O ministro Flávio Dino, do Supremo Tribunal Federal (STF), em uma decisão impactante, determinou o afastamento do presidente do Tribunal de Contas do Maranhão (TCE-MA), Daniel Brandão, por um período de 180 dias. A medida também inclui a proibição de acesso às dependências físicas e aos sistemas eletrônicos do órgão, bem como frequentar eventos públicos ou privados em razão do cargo, utilizar bens do tribunal e manter contato com o governador do estado, Carlos Brandão, seu sobrinho, e com o ex-secretário estadual Raimundo Cutrim.

O afastamento de Daniel Brandão está relacionado a uma investigação sobre o assassinato do empresário João Bosco Sobrinho, ocorrido em 2022, supostamente devido a desacordos na distribuição de propina em contratos do governo estadual.

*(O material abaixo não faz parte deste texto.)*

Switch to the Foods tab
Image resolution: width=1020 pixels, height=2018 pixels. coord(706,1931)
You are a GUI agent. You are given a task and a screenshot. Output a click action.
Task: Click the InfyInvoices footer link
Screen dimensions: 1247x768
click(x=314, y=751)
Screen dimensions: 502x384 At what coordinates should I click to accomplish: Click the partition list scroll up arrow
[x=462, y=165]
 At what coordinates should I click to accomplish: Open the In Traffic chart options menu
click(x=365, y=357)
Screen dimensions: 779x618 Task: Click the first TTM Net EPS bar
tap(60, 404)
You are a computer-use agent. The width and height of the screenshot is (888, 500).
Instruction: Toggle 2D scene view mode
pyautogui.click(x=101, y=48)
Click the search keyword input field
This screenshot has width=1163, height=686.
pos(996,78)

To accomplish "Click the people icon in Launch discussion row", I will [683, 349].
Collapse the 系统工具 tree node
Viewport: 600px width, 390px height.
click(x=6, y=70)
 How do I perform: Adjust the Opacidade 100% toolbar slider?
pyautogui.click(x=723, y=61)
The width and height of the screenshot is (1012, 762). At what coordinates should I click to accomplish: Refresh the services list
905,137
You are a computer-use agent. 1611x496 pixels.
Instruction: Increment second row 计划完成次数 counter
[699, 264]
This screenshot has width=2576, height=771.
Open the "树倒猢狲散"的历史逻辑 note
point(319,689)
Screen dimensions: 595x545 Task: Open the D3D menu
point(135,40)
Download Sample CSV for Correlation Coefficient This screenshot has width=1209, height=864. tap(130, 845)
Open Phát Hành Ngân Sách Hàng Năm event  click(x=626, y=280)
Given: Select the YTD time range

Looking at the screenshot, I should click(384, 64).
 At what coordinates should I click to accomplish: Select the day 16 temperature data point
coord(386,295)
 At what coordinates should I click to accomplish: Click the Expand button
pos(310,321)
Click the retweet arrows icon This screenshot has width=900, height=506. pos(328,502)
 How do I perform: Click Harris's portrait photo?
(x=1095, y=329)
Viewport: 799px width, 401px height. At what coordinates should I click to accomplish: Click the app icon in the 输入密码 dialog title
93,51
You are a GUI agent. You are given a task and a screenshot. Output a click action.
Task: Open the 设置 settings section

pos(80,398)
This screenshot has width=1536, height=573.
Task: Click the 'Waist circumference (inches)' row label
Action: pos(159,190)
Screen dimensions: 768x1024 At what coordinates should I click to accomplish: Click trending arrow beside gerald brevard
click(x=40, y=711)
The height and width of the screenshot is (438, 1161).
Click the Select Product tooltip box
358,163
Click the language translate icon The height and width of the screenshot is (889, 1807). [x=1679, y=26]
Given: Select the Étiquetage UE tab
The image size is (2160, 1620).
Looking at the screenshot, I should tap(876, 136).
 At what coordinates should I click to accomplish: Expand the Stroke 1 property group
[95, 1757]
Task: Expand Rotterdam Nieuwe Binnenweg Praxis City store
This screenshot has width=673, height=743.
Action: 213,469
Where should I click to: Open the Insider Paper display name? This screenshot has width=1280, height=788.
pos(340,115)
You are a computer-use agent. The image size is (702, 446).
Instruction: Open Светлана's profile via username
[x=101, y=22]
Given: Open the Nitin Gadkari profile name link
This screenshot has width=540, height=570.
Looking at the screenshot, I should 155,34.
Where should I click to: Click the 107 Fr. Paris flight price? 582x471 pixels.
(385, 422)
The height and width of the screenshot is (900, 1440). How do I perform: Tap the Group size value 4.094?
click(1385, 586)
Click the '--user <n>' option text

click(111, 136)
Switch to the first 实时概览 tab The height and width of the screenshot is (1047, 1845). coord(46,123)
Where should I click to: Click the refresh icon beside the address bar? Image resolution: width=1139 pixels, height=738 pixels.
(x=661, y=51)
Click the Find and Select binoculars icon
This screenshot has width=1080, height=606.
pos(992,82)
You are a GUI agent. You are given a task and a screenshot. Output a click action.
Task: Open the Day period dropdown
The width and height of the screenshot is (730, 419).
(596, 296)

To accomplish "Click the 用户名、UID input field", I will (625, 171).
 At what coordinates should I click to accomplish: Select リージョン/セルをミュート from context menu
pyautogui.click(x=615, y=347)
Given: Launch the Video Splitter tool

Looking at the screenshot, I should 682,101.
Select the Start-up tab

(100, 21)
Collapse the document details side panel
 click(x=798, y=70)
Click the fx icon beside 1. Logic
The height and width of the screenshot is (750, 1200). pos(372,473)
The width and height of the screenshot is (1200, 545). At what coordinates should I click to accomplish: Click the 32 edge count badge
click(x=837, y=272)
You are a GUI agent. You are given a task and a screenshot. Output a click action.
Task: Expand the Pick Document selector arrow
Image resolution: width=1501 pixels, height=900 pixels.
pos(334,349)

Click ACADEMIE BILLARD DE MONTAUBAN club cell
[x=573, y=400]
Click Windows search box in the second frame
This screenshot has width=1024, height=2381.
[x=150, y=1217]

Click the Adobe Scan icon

Segundo as apurações, Brandão teria participado de uma reunião que resultou no assassinato, embora seu nome tenha sido mantido em sigilo na investigação preliminar da Polícia Civil.

Preservação das investigações

Flávio Dino justificou o afastamento como uma medida necessária para preservar as investigações, destacando que há sérios elementos de prova indicando que o grupo investigado tem buscado proteger Daniel Brandão de ser identificado na investigação. A defesa do presidente afastado afirmou que irá demonstrar a verdade dos fatos e que sempre esteve à disposição das autoridades e do Poder Judiciário para colaborar com esclarecimentos.

Por sua vez, a defesa do governador Carlos Brandão argumentou que Flávio Dino não teria competência legal para julgar o caso, ressaltando que essa atribuição caberia ao Superior Tribunal de Justiça (STJ). Além disso, os advogados destacaram a falta de acesso às investigações e afirmaram que tomarão todas as medidas constitucionais e legais para garantir os direitos fundamentais no processo.